» **Tasks for this exercise**
A. In the news report on the Ninth Circuit's TPS ruling, what was the panel's vote in the decision?
B. Pick up the news report on the Ninth Circuit's TPS ruling after its final sentence and write what follows.

===== Provided passage =====

The Ninth Circuit Court of Appeals on Monday allowed the Trump administration to terminate a program that allows at least 300,000 immigrants to live and work in the U.S. with Temporary Protection Status (TPS).
In a 2-1 decision, the Ninth Circuit Court of Appeals vacated a preliminary injunction issued in 2018 that prevented the administration from ending temporary protected status (TPS) for immigrants from Haiti, El Salvador, Nicaragua, and Sudan. The panel remanded the case to the district court for further proceedings.
“This government has failed me and the other 250,000 U.S. citizen children of TPS holders,” said Crista Ramos, lead plaintiff in Ramos v. Nielsen. “If this decision stands, it means Trump’s termination of TPS will move ahead and TPS holders will only have until January 2021 to legally live and work in this country. We need our senators to act now and pass the American Dream & Promise Act to grant TPS holders a permanent residency before another wave of family separations occurs. Despite the court’s decision, our fight must continue.”
In 2017 and 2018, the Trump administration announced it was terminating the TPS designation for so-called “Dreamers” from Sudan, Nicaragua, El Salvador, and Haiti. The ruling is also expected to affect over 200,000 U.S.-born children, according to court documents.
“To end protections for over 400,000 TPS families, including the more than 130,000 people who have been risking their lives as essential workers in the midst of the COVID-19 pandemic, would be very cruel; especially during these difficult times,” said Paul Andre Mondesir, lead organizer for the National TPS Alliance.

===== Information given =====

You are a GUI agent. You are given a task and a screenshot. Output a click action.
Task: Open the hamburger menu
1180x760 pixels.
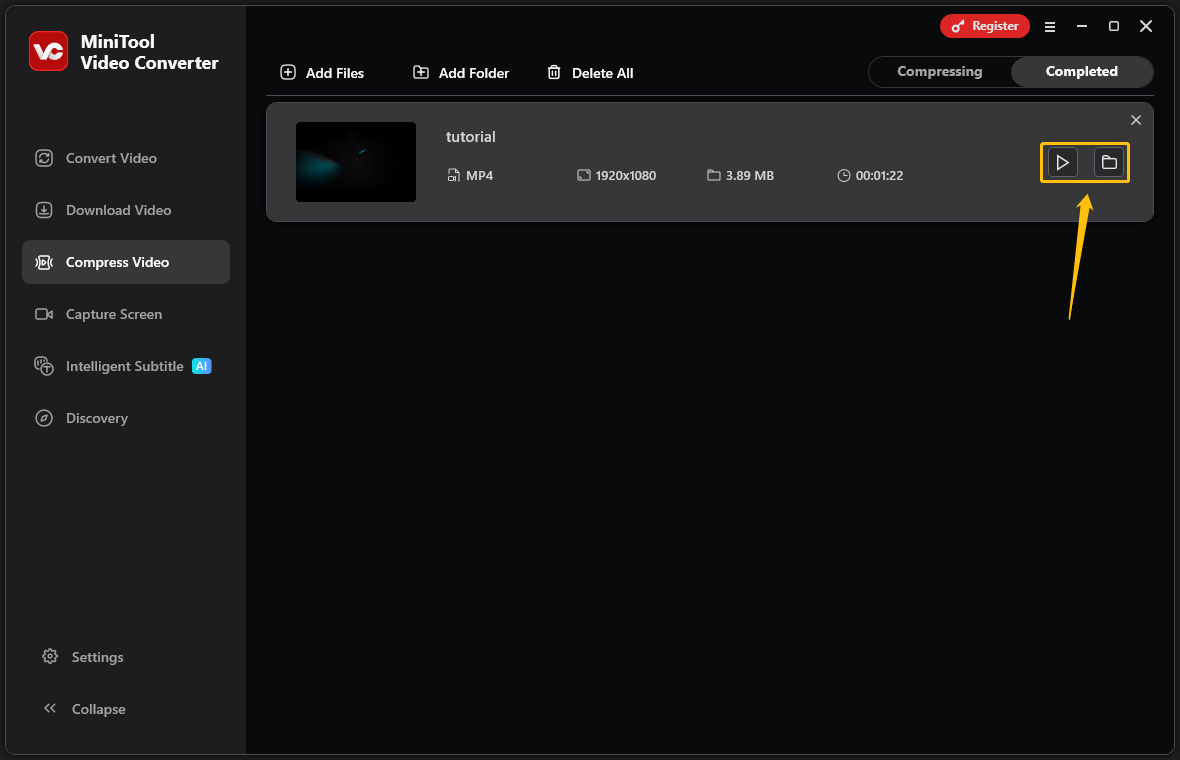click(x=1049, y=26)
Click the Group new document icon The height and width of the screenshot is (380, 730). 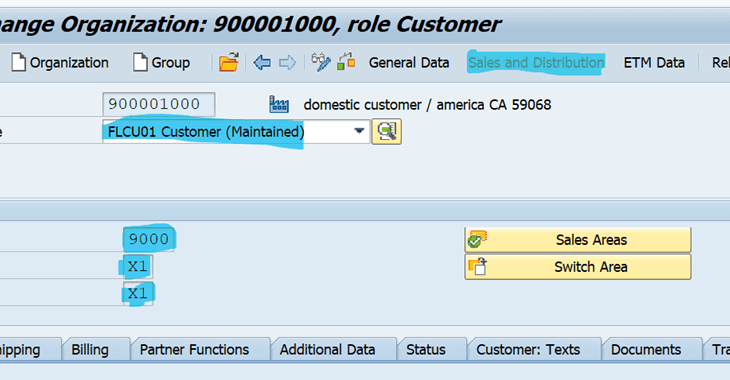pos(140,62)
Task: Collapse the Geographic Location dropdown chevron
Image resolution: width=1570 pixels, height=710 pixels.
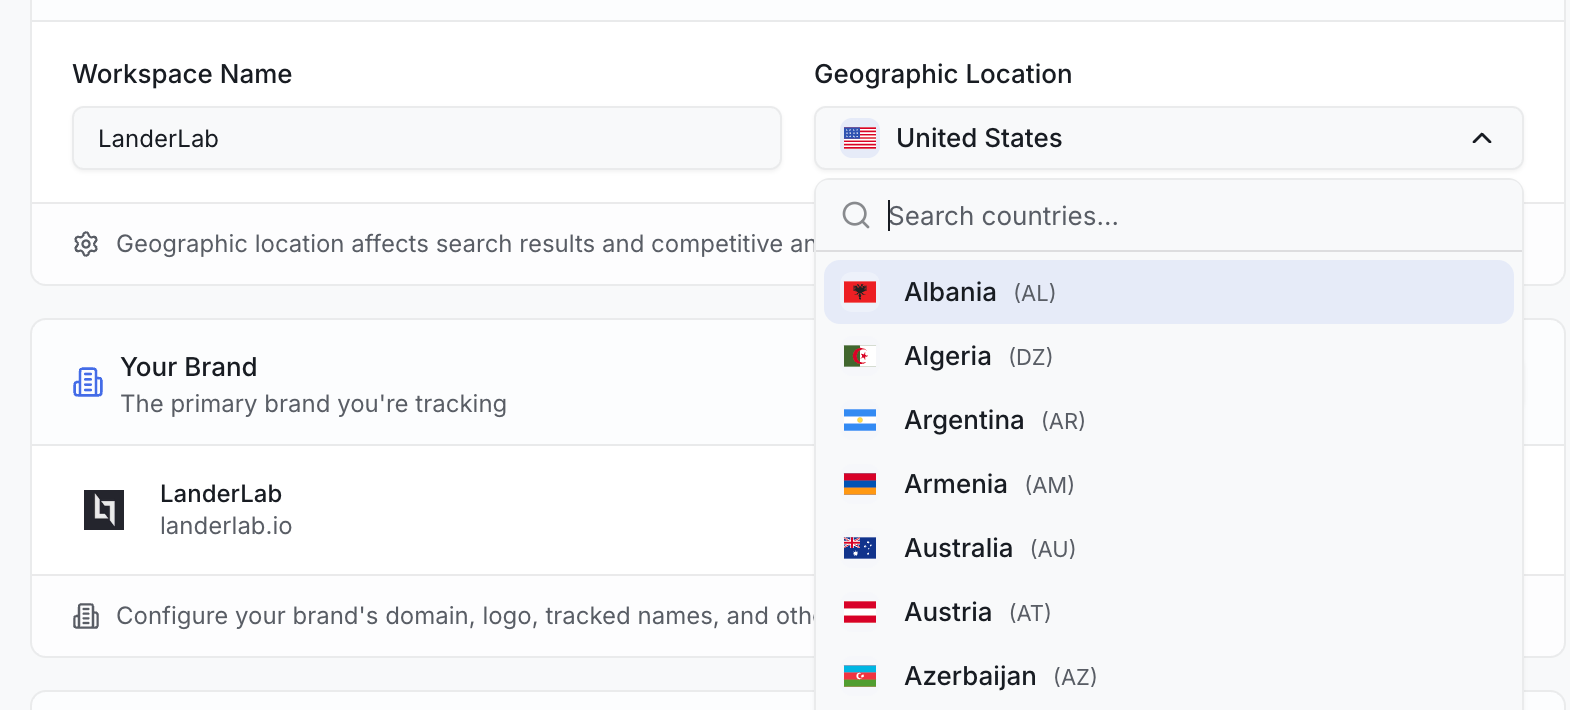Action: click(1482, 138)
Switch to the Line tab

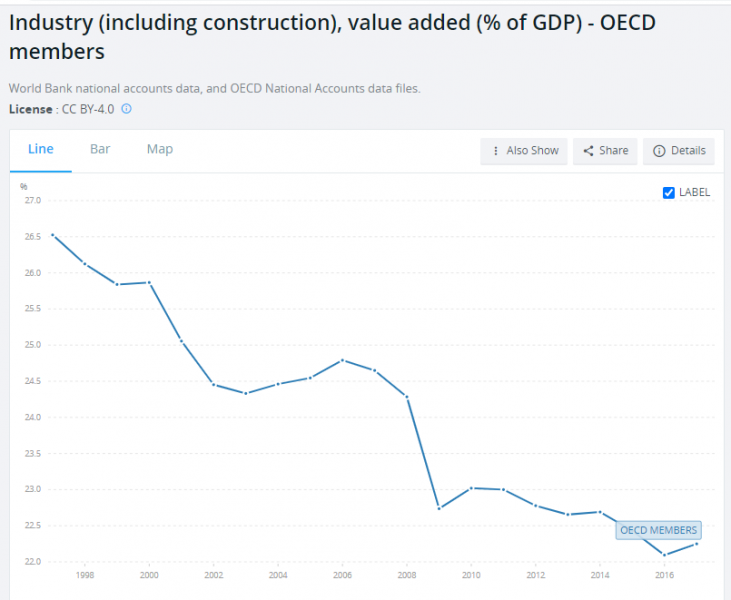(41, 149)
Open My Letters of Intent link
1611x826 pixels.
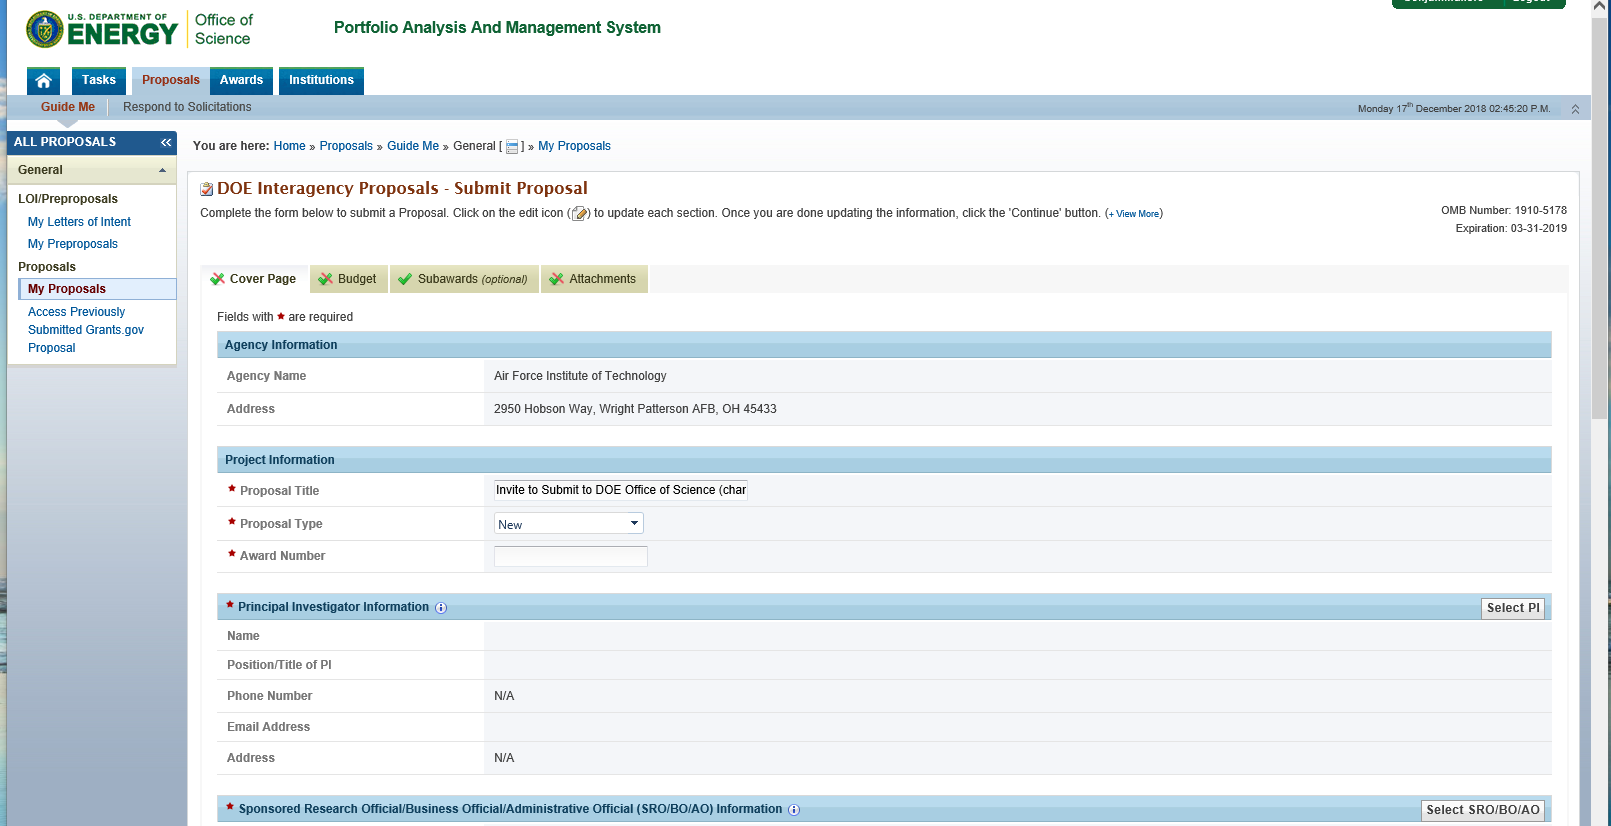(x=79, y=222)
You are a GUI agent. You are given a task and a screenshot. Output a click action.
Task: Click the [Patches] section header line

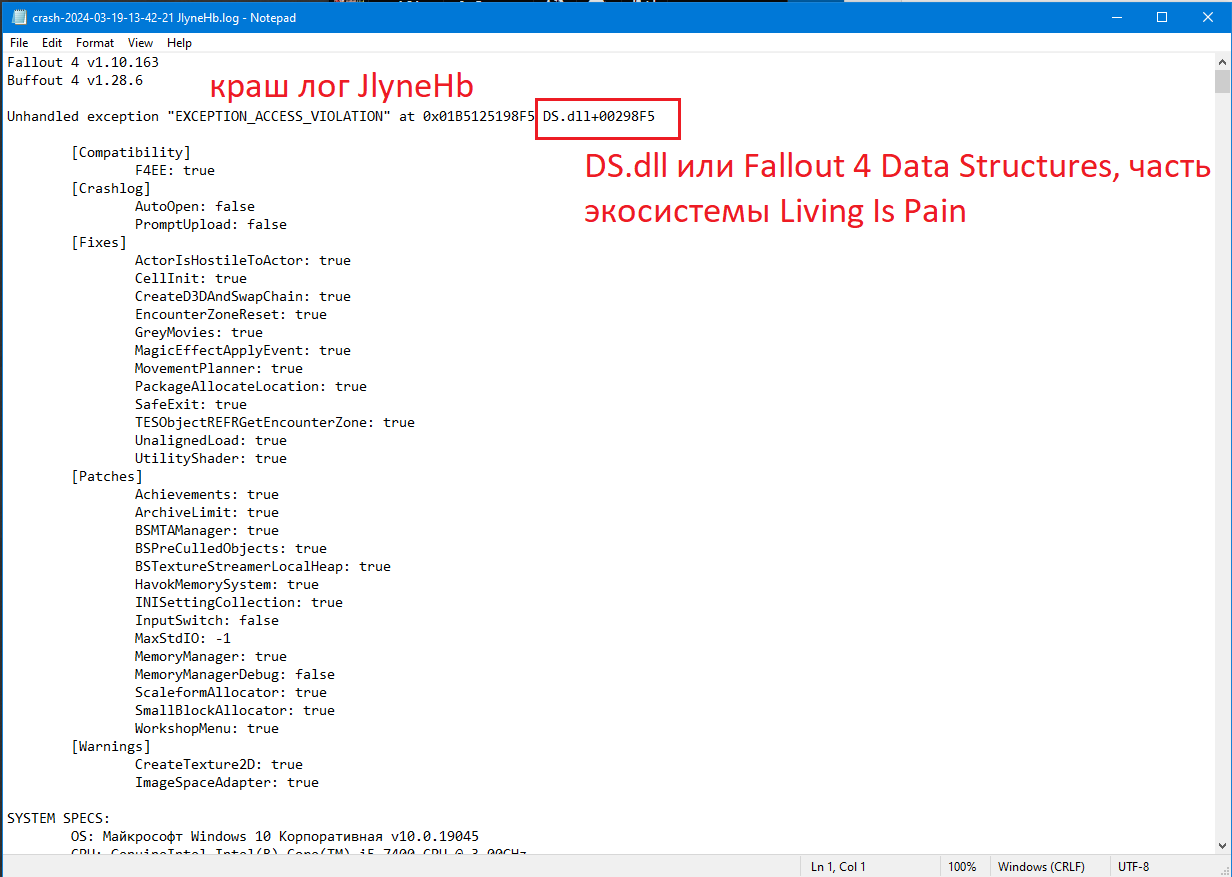tap(107, 477)
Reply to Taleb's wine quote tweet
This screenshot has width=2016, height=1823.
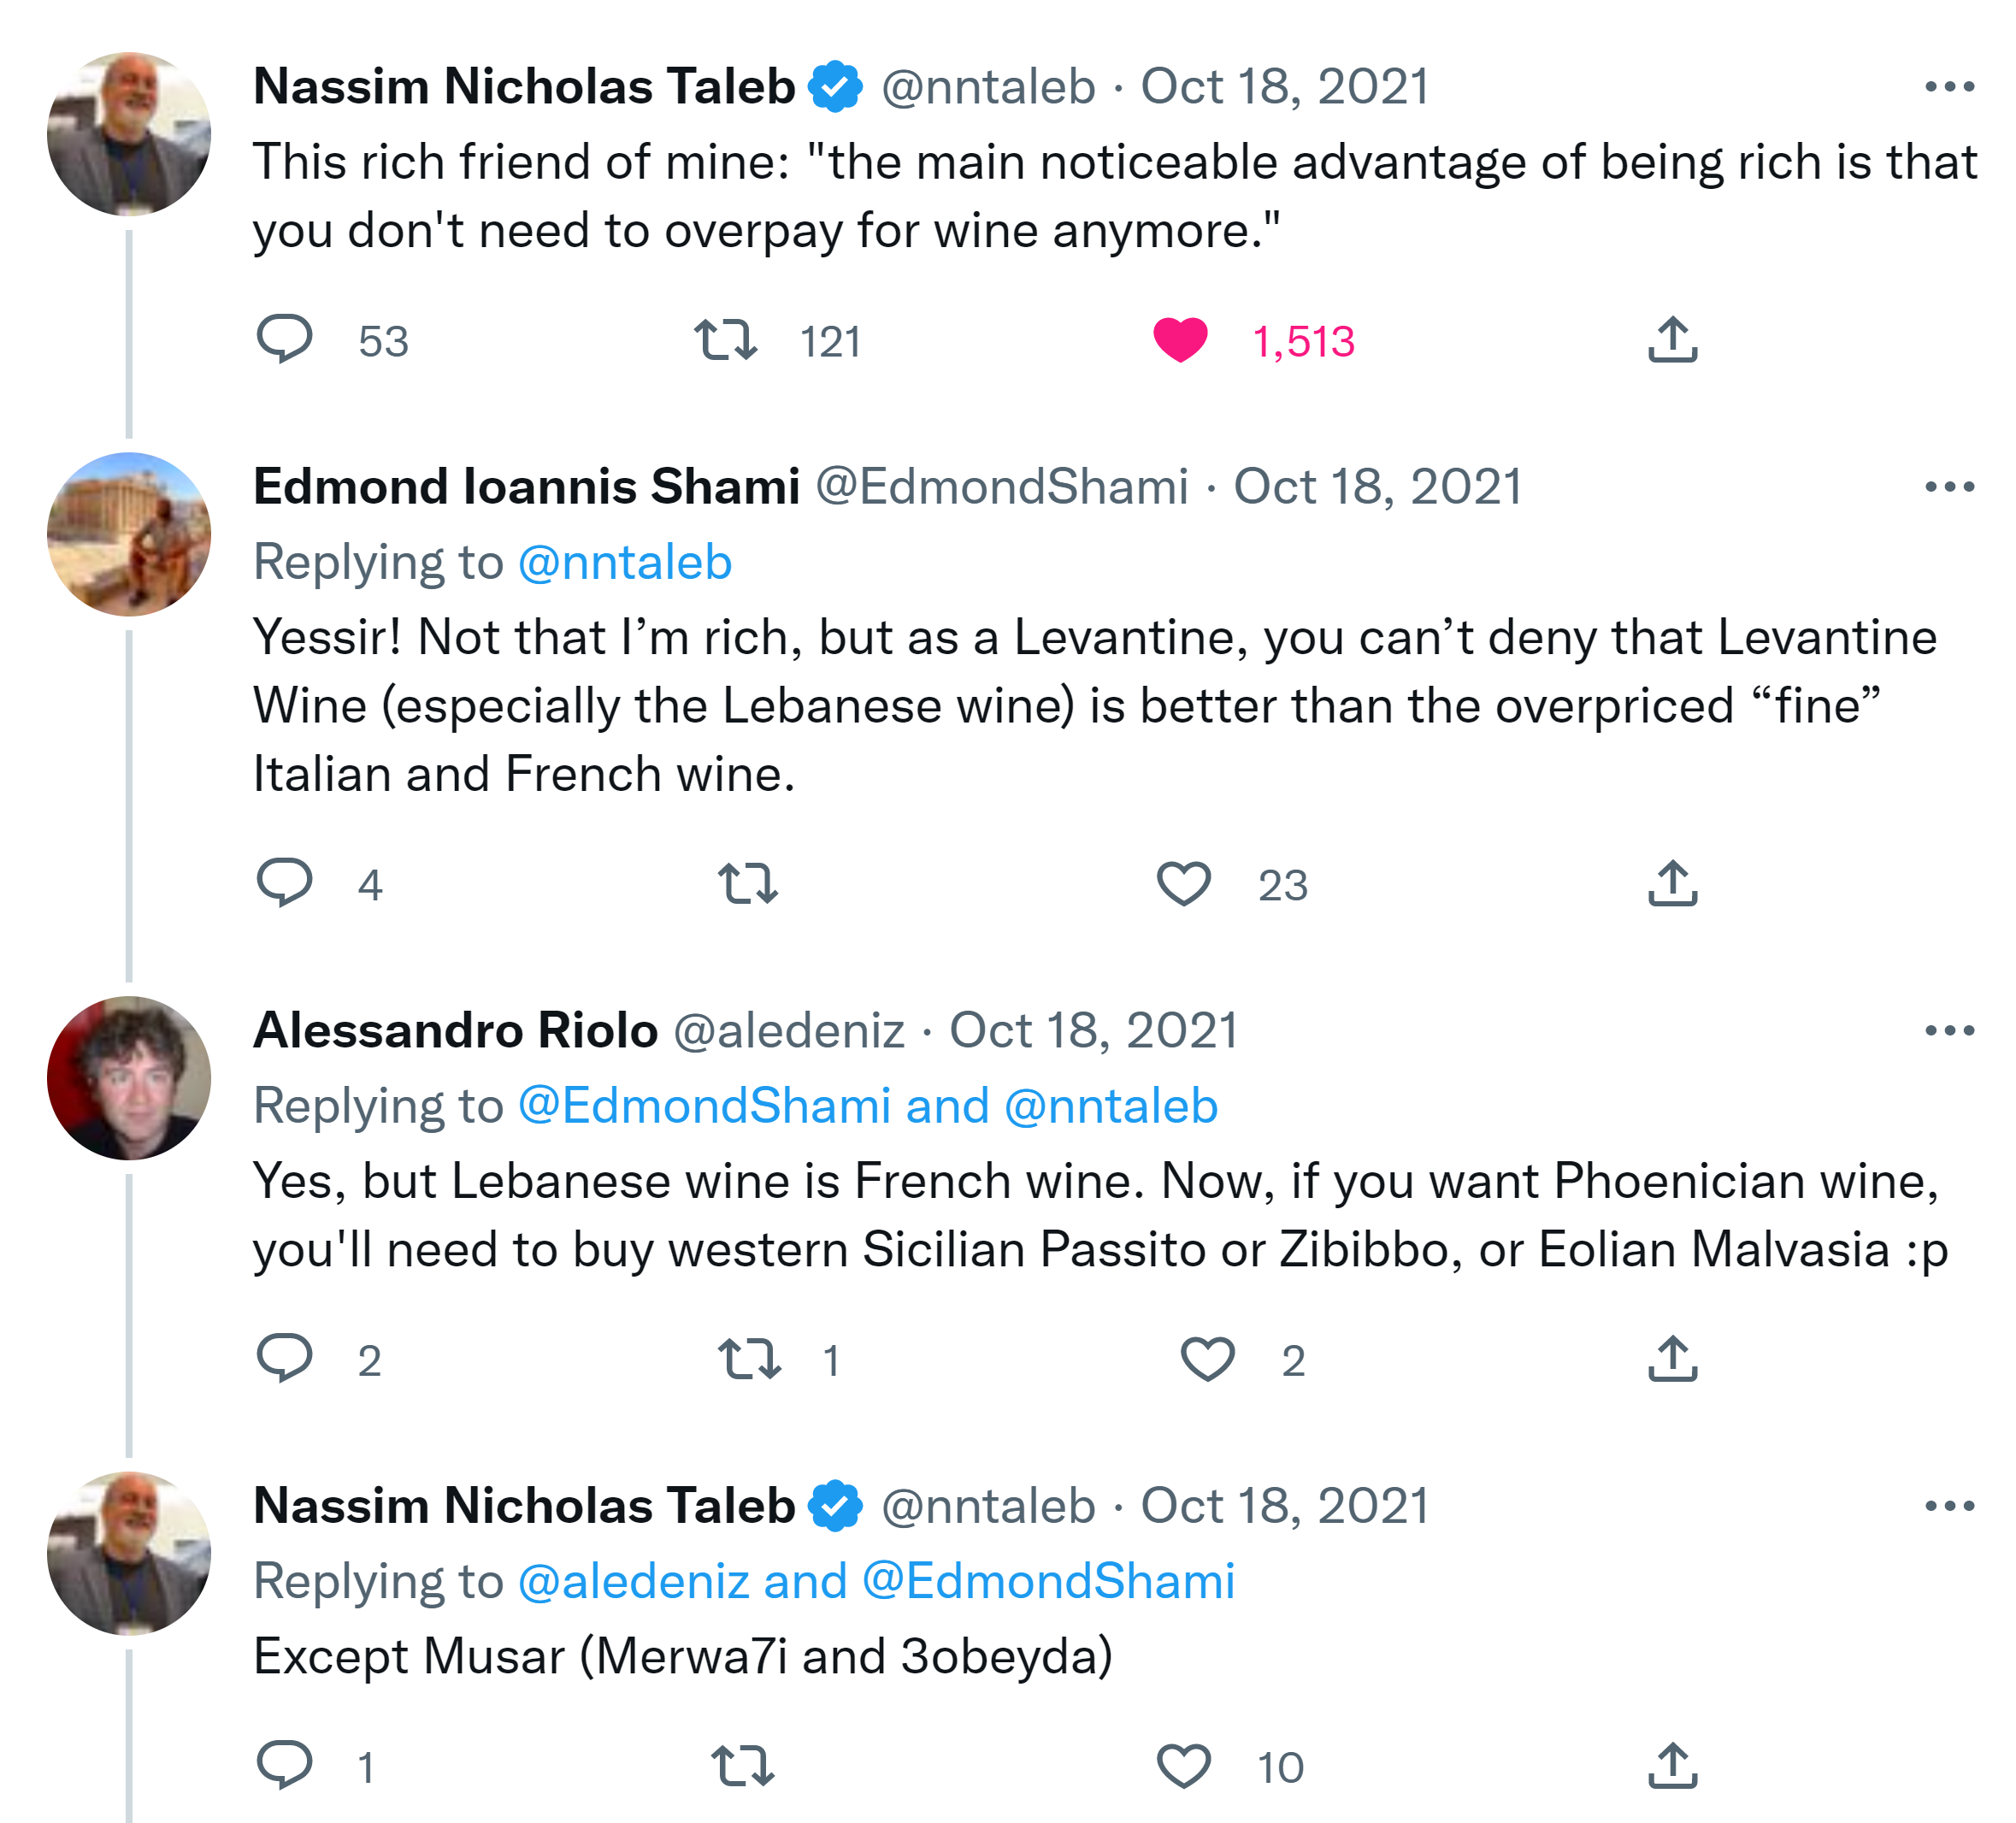(285, 339)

=====

» **Exercise responses**
A. 2-1

B.
“This is a difficult decision for our struggle but it is far from finished. Our plaintiffs, our legal team, and the TPS community are preparing to appeal the decision in the entire Ninth Circuit,” said Mondesir. “We will exhaust every legal recourse at our disposal to protect our community and our loved ones. We will take this fight all the way to the U.S. Supreme Court if necessary and continue to demand that Congress act now to pass a permanent residency.”
In a 2019 statement, the Department of Homeland Security said that should it prevail in its challenge to the preliminary injunction, the termination will take effect no earlier than 120 days from an appeals court mandate.
“We vow to continue our struggle for justice and equality. We don’t take this decision as the final verdict,” said Wilna Destin, a plaintiff and TPS holder. “We will continue to fight in the court system, in the streets, in the halls of Congress and in the court of public opinion. Our plaintiffs, our legal team, and the TPS community are preparing to appeal the decision in the entire Ninth Circuit. We will exhaust every legal recourse at our disposal to protect our community and our loved ones.”